● **WHAT IS EXPECTED**
Print the entries exactly as they appear, and omit any images.

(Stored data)

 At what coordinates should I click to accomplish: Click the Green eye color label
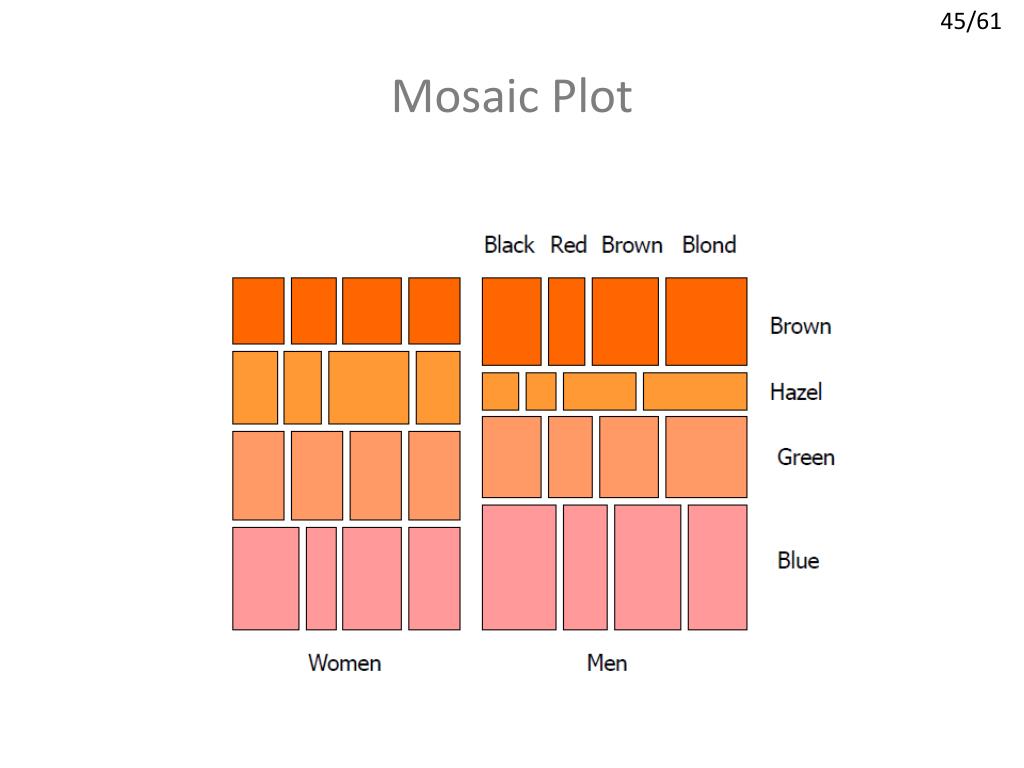[x=806, y=456]
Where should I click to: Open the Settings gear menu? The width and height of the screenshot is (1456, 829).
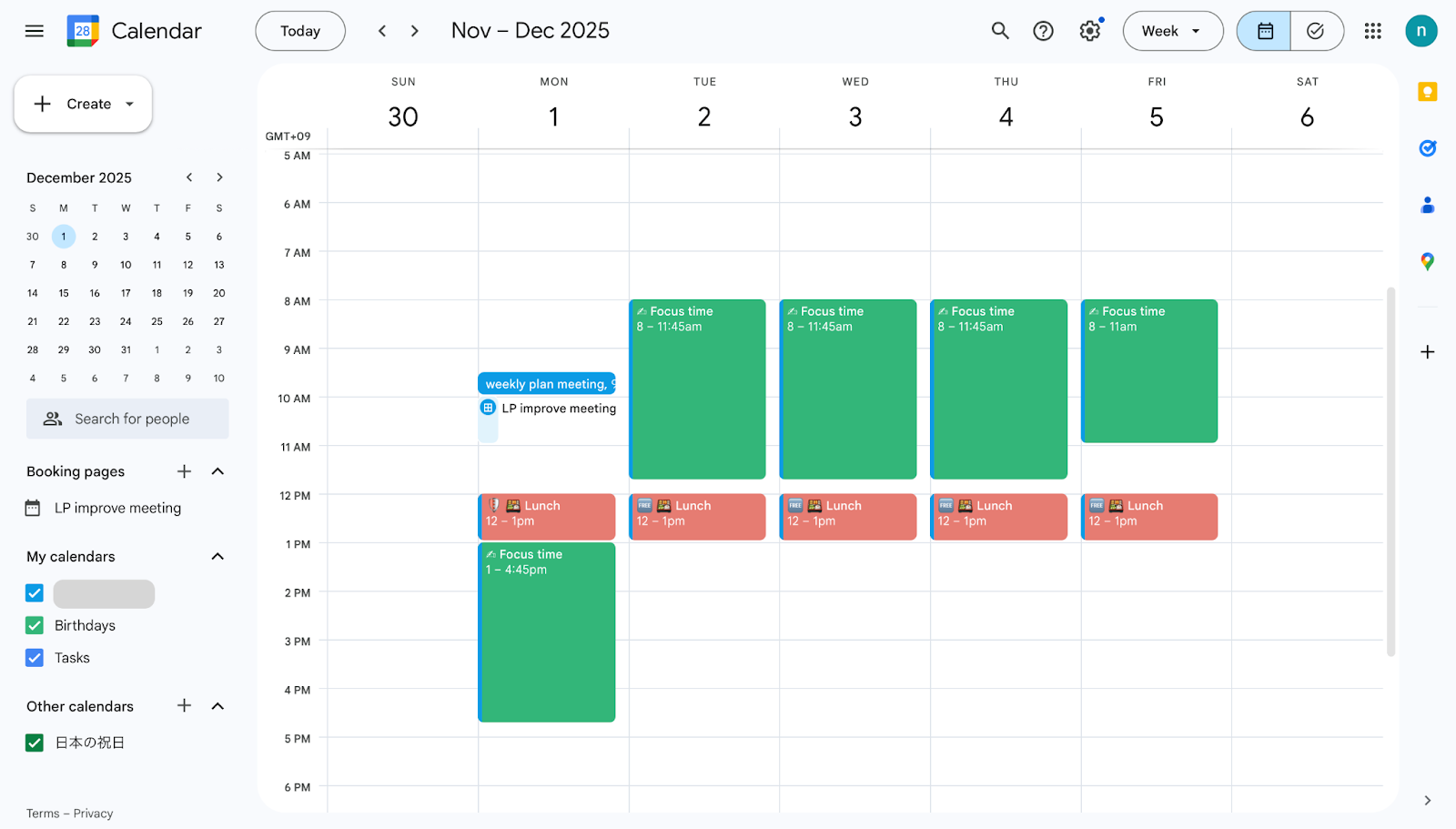(x=1089, y=31)
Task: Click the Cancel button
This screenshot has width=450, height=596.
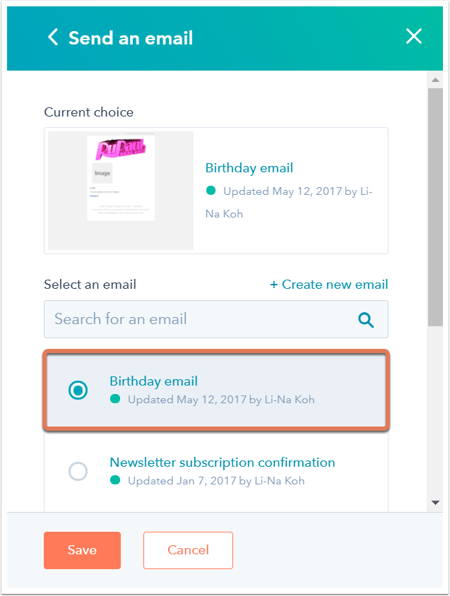Action: click(x=188, y=550)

● **PROBLEM SOLUTION**
 At what coordinates should I click to accomplish: Click the Green eye color label
[x=806, y=456]
Where should I click to: Open the Settings gear menu? The width and height of the screenshot is (1456, 829).
(x=1089, y=31)
Task: Click the Cancel button
This screenshot has width=450, height=596.
Action: click(x=188, y=550)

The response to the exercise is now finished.